The Libra blockchain protocol isn’t finished yet. As a result, they’ll also have to make the remaining “policy or technical decisions.” Every decision will require 2/3 of the votes, the same as a consensus protocol.

What Does It Take to Become a Founding Member?

There are three criteria:

  1. Come into contact with 20+ million people annually
  2. Customer balances of $500 million USD or market value of $1 billion USD
  3. Be among the top 100 companies in the world within an industry (per a list such as Fortune 500)

Separate criteria also apply for cryptocurrency and blockchain companies and social impact partners.

What Is Facebook’s Role In Libra?

Long-hailed as Facebook’s cryptocurrency, the company’s role in the crypto is, by their own reports, not that of a sole controller.
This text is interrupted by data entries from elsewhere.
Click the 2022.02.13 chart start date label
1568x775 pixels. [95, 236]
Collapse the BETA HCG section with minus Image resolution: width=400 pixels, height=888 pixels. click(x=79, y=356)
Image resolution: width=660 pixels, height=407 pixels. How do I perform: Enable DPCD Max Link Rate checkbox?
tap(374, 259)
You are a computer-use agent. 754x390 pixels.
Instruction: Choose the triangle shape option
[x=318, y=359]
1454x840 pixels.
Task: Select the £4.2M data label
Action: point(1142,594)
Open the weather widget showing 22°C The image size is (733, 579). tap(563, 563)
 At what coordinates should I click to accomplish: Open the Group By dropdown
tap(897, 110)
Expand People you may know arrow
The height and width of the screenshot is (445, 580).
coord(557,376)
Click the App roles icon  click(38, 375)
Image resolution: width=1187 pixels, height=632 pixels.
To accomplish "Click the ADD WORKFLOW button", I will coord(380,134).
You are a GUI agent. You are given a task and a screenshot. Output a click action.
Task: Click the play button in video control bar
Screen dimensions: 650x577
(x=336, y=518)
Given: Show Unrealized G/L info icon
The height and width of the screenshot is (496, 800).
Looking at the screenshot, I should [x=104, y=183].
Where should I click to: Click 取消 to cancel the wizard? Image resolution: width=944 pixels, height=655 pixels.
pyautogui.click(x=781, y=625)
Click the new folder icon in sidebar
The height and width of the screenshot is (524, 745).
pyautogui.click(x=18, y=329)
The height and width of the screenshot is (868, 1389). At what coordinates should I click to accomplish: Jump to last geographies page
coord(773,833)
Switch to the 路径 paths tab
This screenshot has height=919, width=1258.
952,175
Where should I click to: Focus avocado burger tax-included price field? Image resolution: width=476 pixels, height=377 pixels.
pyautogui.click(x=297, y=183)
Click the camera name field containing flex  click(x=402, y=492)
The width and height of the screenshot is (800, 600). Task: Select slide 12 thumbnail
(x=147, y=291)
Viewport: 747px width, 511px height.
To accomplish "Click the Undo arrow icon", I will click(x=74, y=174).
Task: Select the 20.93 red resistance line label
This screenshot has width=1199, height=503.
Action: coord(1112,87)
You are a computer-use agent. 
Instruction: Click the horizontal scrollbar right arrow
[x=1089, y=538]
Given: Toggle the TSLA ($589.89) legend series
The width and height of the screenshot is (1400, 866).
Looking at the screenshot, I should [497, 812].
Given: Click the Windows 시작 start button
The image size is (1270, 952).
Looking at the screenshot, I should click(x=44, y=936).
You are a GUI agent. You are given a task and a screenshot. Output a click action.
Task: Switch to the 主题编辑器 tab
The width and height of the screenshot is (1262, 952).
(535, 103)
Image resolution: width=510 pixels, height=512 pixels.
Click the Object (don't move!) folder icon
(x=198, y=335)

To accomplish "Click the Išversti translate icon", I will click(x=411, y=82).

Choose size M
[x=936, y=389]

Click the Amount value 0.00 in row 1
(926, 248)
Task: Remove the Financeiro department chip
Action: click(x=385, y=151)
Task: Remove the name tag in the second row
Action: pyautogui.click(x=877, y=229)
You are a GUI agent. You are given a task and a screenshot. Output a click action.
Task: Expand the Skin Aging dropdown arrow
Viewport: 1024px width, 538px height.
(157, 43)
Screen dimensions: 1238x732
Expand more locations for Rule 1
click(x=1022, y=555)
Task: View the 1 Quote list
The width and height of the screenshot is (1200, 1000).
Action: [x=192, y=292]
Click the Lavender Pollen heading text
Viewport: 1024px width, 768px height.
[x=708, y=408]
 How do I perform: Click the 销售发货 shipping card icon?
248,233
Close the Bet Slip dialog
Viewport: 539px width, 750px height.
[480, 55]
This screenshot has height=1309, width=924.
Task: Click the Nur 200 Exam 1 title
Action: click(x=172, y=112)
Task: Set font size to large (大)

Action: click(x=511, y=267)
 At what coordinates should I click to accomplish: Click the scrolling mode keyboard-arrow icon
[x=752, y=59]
The whitepaper specifies that Facebook was crucial in developing the blockchain, creating the Association, and founding a subsidiary to control the network’s services.

This subsidiary, known as Calibra, was created “to ensure separation between social and financial data and to build and operate services on its behalf on top of the Libra network.”

How exactly this separation will be maintained is not specified.

Within the Association, Facebook will have the same amount of authority as the other founding members, though Facebook will retain a management position through 2019

What Does Libra’s Blockchain Look Like?

Libra’s blockchain is a little different than the average distributed ledger. For starters, there is some concern that the cryptocurrency is not, in fact, a cryptocurrency because it doesn’t not exist on a “block” chain.

“Unlike previous blockchains, which view the blockchain as a collection of blocks of transactions, the Libra Blockchain is a single data structure that records the history of transactions and states over time.”

The reasoning for this is that it “simplifies the work of applications accessing the blockchain.” However, it also raises questions on what information will be private.

But like Bitcoin, Libra’s blockchain will be pseudonymous, meaning that users can have multiple wallets.

Will the Libra Blockchain Be Decentralized?

Whether or not this cryptocurrency is decentralized is up for debate. Upon its first release, Libra will not be a permissionless blockchain. In other words, you require permission from the network to run a node.

They state their reasoning as the following:

We do not believe that there is a proven solution that can deliver the scale, stability, and security needed to support billions of people and transactions across the globe through a permissionless network

However, a permissionless and truly decentralized blockchain is the goal within five years.

When Will Libra be Available?

Libra is projected to become available in the first half of 2020. Facebook is planning on integrating the cryptocurrency within its products.

Concern Sparks Over Facebook’s Libra

There is, by Facebook and the Association’s own estimates, a lot left to be done before Libra becomes available. In the meantime, there is concern over perceived ambiguity within the whitepaper, the blockchain’s lack of decentralization, and what connecting transactions within a social media platform would do.